Given exercise » Please rewrite every line of the records in full, from the one containing "论坛 (60, 16)" down to the end of the records. Scale each coordinate in the answers by 1.2 and round to whole numbers, with halves going up.
--- Start Data to process ---
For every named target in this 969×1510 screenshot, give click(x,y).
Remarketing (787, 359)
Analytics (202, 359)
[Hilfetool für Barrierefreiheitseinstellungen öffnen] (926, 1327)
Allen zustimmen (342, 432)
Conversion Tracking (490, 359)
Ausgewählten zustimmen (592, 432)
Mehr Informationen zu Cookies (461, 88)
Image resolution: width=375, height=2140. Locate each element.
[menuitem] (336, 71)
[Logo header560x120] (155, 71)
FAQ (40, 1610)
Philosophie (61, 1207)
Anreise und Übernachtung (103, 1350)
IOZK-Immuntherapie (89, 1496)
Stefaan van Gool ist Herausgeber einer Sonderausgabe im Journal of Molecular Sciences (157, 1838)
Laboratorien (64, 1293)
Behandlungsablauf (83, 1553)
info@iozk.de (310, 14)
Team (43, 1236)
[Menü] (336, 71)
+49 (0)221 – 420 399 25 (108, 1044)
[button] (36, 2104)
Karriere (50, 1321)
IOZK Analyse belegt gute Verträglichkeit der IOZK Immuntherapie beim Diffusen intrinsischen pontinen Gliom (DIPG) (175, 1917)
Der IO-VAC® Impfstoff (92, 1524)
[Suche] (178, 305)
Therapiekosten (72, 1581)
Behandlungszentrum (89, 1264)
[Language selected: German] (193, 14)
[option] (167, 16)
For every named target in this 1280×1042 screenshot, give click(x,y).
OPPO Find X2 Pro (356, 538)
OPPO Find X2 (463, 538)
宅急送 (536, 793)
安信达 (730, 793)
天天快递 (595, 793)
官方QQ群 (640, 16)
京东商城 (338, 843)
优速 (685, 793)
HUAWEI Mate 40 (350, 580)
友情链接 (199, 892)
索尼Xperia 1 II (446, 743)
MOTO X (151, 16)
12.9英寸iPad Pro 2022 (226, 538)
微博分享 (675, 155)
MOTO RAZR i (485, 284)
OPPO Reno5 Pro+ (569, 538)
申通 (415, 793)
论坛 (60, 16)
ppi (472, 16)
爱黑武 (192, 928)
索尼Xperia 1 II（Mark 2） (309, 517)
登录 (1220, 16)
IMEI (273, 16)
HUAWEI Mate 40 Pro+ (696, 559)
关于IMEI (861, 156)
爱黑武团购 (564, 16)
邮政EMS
--- End Data to process ---
Worked solution »
论坛 (72, 19)
ppi (566, 19)
爱黑武 (230, 1114)
索尼Xperia 1 II（Mark 2） (371, 620)
登录 (1464, 19)
IMEI (328, 19)
HUAWEI Mate 40 Pro+ (835, 671)
关于IMEI (1033, 187)
爱黑武团购 (677, 19)
邮政EMS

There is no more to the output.